The clarity of the Common Lisp version of the program suffers because Common Lisp differentiates between a functional and a non-functional value for its variables (that's why function and funcall are needed). On the other hand, in Scheme, it being simpler and its invention more strongly influenced by Algol60, the solution is straight-forward.

[edit] Common Lisp

(defun a (k x1 x2 x3 x4 x5)
  (labels ((b ()
              (setq k (- k 1))
              (a k (function b) x1 x2 x3 x4)))
          (if (<= k 0)
              (+ (funcall x4) (funcall x5))
              (b))))
 
(a 10 (lambda () 1) (lambda () -1) (lambda () -1) (lambda () 1) (lambda () 0))

[edit] Scheme

(define (A k x1 x2 x3 x4 x5)
  (define (B)
    (set! k (- k 1))
    (A k B x1 x2 x3 x4))
  (if (<= k 0)
      (+ (x4) (x5))
      (B)))
 
(A 10 (lambda () 1) (lambda () -1) (lambda () -1) (lambda () 1) (lambda () 0))

[edit] Mathematica

This Mathematica code was derived from the Ruby example appearing below.

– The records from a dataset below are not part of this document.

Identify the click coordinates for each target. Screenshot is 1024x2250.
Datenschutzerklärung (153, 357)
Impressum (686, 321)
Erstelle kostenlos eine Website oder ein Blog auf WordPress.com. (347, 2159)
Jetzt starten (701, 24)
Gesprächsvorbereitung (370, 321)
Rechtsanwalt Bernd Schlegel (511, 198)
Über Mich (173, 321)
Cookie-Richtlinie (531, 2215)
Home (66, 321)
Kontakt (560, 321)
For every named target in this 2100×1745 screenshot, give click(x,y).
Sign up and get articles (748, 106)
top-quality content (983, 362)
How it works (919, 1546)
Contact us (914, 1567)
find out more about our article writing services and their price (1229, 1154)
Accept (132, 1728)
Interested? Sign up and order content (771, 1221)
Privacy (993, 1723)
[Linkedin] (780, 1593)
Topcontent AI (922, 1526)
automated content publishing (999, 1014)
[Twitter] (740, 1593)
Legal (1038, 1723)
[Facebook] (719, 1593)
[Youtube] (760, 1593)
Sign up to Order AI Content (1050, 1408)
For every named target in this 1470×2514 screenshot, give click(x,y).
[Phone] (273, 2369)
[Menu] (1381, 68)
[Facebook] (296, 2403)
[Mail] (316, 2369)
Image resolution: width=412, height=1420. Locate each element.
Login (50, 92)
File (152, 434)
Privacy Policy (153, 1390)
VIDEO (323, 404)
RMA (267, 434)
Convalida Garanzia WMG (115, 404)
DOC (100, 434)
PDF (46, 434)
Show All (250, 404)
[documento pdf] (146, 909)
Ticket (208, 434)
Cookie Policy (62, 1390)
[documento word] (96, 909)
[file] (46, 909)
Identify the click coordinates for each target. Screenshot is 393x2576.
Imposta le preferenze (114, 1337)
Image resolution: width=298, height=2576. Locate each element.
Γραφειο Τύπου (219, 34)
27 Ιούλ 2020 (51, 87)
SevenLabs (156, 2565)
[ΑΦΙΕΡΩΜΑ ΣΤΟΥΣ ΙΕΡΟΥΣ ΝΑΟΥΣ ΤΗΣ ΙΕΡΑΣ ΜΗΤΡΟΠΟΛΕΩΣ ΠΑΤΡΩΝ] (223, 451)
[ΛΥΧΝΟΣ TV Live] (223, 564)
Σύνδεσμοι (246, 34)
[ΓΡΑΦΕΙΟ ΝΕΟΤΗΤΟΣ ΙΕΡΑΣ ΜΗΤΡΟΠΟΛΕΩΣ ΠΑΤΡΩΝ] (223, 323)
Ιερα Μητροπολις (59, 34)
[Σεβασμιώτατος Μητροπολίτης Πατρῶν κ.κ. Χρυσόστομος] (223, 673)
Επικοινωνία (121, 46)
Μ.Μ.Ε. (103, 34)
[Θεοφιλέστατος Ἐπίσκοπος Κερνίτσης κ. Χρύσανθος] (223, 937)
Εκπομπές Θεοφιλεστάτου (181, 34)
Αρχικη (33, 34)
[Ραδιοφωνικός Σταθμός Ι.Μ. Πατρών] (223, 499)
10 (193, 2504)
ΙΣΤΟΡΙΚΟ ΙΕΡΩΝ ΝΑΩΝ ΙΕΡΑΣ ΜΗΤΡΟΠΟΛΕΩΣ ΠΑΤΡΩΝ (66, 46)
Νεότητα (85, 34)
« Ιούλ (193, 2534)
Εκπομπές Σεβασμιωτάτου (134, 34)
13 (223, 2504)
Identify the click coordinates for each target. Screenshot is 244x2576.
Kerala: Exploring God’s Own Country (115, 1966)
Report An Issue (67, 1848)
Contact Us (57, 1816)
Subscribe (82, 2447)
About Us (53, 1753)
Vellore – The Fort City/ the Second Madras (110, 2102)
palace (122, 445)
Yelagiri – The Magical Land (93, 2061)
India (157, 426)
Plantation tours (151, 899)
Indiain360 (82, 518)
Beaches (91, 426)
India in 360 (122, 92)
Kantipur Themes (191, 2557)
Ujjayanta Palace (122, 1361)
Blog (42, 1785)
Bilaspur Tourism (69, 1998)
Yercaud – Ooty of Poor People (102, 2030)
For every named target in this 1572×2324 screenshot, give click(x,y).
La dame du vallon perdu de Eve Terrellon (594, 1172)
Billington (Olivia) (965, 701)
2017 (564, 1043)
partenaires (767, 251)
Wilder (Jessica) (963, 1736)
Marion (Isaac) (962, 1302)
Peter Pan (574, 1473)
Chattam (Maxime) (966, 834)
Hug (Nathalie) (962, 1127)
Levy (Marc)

$RecursionLimit = 1665; (* anything less fails for k0 = 10 *)
 
a[k0_, x1_, x2_, x3_, x4_, x5_] :=
  Module[{k, b},
    k = k0;
    b = (k--; a[k, b, x1, x2, x3, x4]) &;
    If[k <= 0, x4[] + x5[], b[]]]
 
a[10, 1 &, -1 &, -1 &, 1 &, 0 &] (* => -67 *)

[edit] OCaml

OCaml variables are not mutable, so "k" is wrapped in a mutable object, which we access through a reference type called "ref".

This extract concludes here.